The school grades dilemma: grades are not suitable for comparisons

Tools like Google PageSpeed Insights, or Yahoo's YSlow output two types of data:

  • a score for the performance of the website
  • concrete advice on how to improve this grade

The scores are on a scale from 0 to 100, with 100 being the best result. So far so clear. And intuitively accessible. Especially because the ratings are supported by a traffic light system.

But when it comes to comparing two sides on the basis of these ratings, interpreting the measurement results is no longer so easy. In fact, it is incredibly difficult, if not impossible. Because everyone can see that the site with the 90 rating is better than the one with the 80 rating.

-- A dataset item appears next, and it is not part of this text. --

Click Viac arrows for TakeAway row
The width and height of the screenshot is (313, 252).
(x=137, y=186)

But the following statement can no longer be made: By what factor is the site with the 90 rating better than the other one?

And this describes the problem at its core: Grading systems simply do not allow such statements. You know this from your school days: the person sitting next to you got a C, but you got a B yourself. Even if only one or two points separate you: The result is fundamentally different. And without knowing the grade key of the paper, it is impossible to say how close the result was.

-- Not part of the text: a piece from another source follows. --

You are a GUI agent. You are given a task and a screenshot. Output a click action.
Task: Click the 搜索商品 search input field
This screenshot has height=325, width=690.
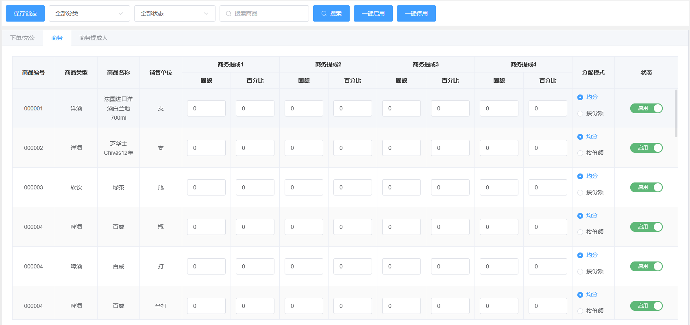[x=268, y=13]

The reason for this limited significance is the so-called scale level of the measurement data. However, I do not want to go into this in detail here. For more details on scale levels and the permissible arithmetic operations, just take a look at Wikipedia.

Back to our example from the beginning: no one is able to say exactly by which factor the old and the new site differ. Such a statement is only possible with a real speed measurement.

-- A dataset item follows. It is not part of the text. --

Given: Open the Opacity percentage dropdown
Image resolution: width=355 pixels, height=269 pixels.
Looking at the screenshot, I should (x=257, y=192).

Time measurements provide the best loading time data

The most valuable data for comparisons, the preparation of optimization measures etc. are in any case time measurements. Because these have a zero point to which one can orientate oneself. Thus, tools that measure the loading time allow all kinds of statements and comparisons.

So if you measure a page load time of 2.712 seconds before an optimization measure and a value of 2.133 seconds after the conversion, you can make the following statements based on this data:

  • The site is 21 per cent faster after the changeover than before the changeover
  • The optimised aspect is responsible for more than one fifth of the page performance. (one of the most important pieces of information ever!)
  • All further optimization measures can be set in relation to this value. Thus, an optimization that would bring 9 per cent more speed, but would mean disproportionately more effort, can be prioritised differently than a measure that saves correspondingly more loading time.

If the client from the example case had measured from the beginning with a tool like webpagetest.org, he would have seen that the performance of his site more than doubled in the relevant areas.

Conclusion: Knowledge about the type and quality of measurement data is only the beginning

So, for a meaningful comparison of two or more websites, at least the following two conditions must be met:

  • The tool used must measure the right things - the relevant parts of the website. When changing hosters, for example, you should not rely exclusively on a test that primarily looks at onpage factors.
  • The data used must allow a meaningful comparison. Normally, one would like to know by which factor an optimization has brought one's own website forward. Only with this information can you make a forecast about the improvement of the conversion rate, for example.

Admittedly: Knowing the right data is just the beginning. Of course, you also need to know how to properly test page performance and read the data sets. That's why we deal with these two topics in detail in other blogposts.

However, understanding the data and the permissible conclusions that can be drawn from it is the basis for all further optimization steps. And it helps to take the right and most sensible optimization measures.